> from the first surgery to take down is 3 surgeries, over how much time?
1.) It varies based on patient health and body weight. If you are currently on prednisone, biologics, or thiopurines then the healing is slowed down and it takes a lot longer, and less time if you are not on them. I'd say 6-8 months is about
average to have all surgery steps done, but it is a good discussion to have with a colorectal surgeon at a no-obligation surgery consult where they can dial it in based on your exact health and case history.

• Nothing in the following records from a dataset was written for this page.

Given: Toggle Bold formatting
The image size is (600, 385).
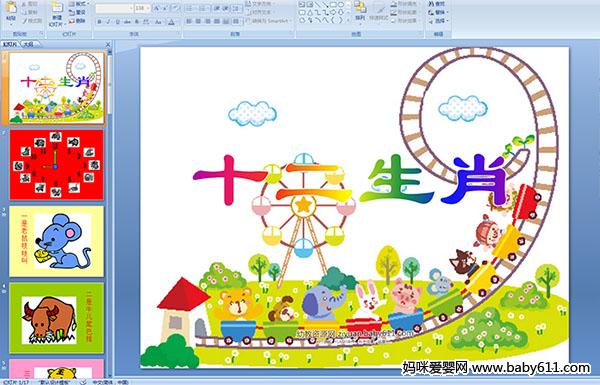Looking at the screenshot, I should (x=99, y=22).
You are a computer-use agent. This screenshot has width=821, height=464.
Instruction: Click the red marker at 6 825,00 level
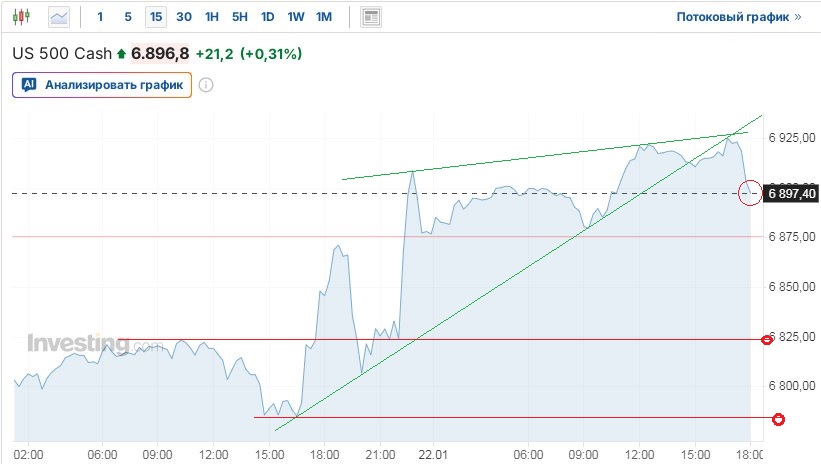(x=768, y=340)
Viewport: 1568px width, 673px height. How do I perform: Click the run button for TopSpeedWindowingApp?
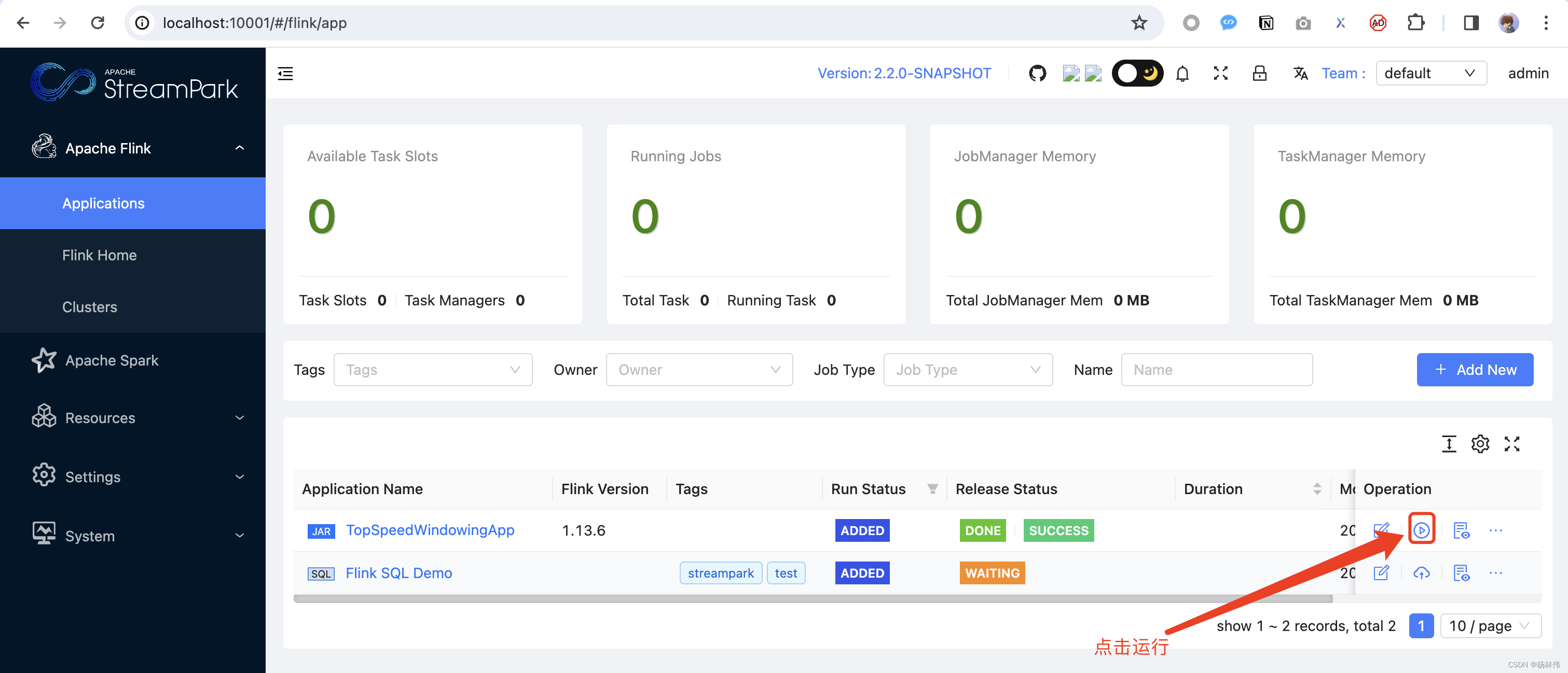[1421, 530]
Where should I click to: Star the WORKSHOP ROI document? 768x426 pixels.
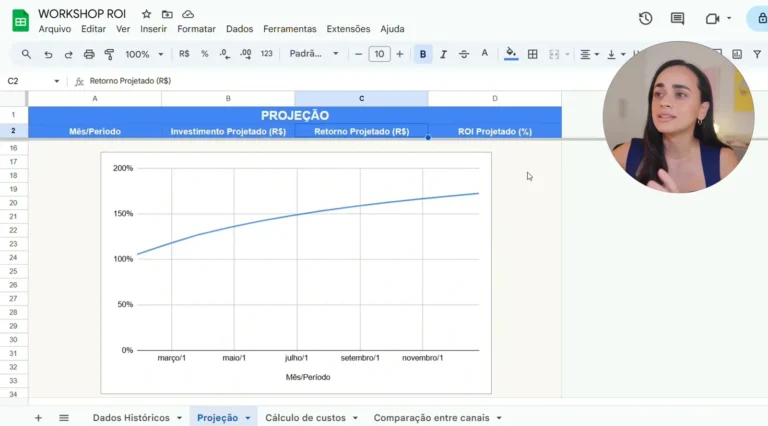pyautogui.click(x=147, y=14)
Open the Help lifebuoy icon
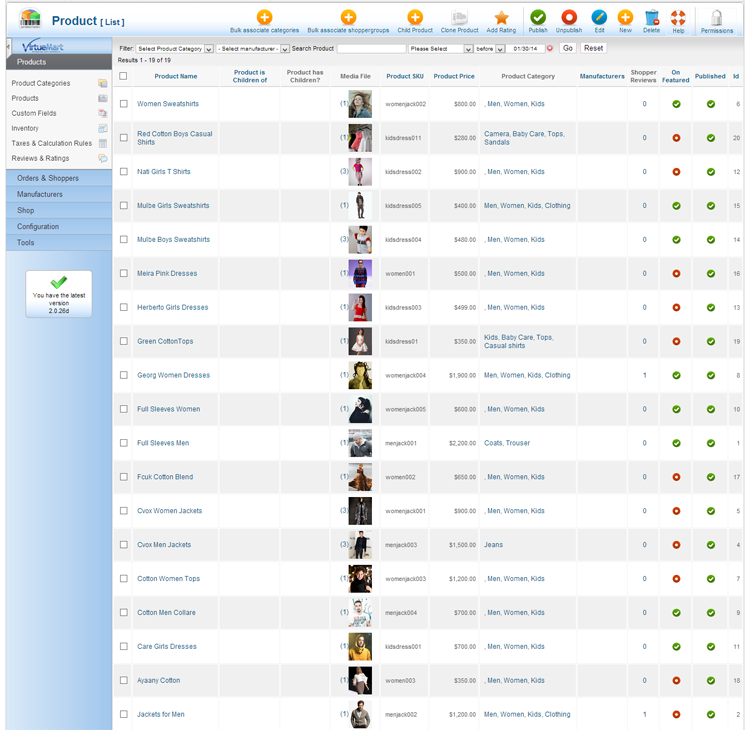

Some have had the 1st surgery and do not desire to continue onward for any additional surgeries. Why? Perfectly happy with their end-ileo and appliance, and not worried about
a permanent appliance.
> what is the belly scar like from all the surgeries?
2.) Generally, you are talking multiple inch or less scars on your lower abdomen that fade over time. You can wear a skimpy swim suit, and be intimate with others and they'd be non-the-wiser that you ever had a colorectal surgery.
Go to the URL below, and scroll down to the "healing scars" section, Ronni has photos of how it looks 6-months after the surgeries.
https://ronnilee-fightingforit.blogspot.com/2013/04/the-adaptation-period.html> how soon after the first surgery will I start feeling better?
3.) You'll feel better as soon as you wake up from the 1st surgery. As your diseased colon is gone, along with the side effects that means. There will be some surgery pains, as you come down on the anti-pain meds, but you must muscle that brief period.
>what is the rate of complications? what is the rate of pouchitis?
4.)
First source of some odds for you. Cuff abscess 11.6%, J-pouch leak 2.3%, intra-abdominal abscess 1.1%, stricture 4.8%, fistula 1.6%, small bowel obstruction 5.5%, pouchitis 25.0%, eventual diagnosis of Crohns' disease 0.7%, redo IPAA 0.9%, and eventual pouch loss 1.2%.
Source:
https://jamanetwork.com/journals/jamasurgery/fullarticle/212599A second source of odds on pouchitis. The most common inflammatory complication after IPAA is pouchitis, which will have occurred at least once in up to 70% of patients within 20 years of surgery. In our practice, pouchitis rates are 9.5% at 1 year, 23% at 3 years, 32% at 5 years, and 44% at 10 years. The majority of these patients can be managed medically with antibiotics and have a relatively benign course. A small percentage of patients with severe, recurrent pouchitis will require long-term therapy and ultimately may come to pouch excision.
CD of the pouch will occur in up to 3% of patients initially thought to have UC and is universally associated with worse outcomes when compared to UC patients.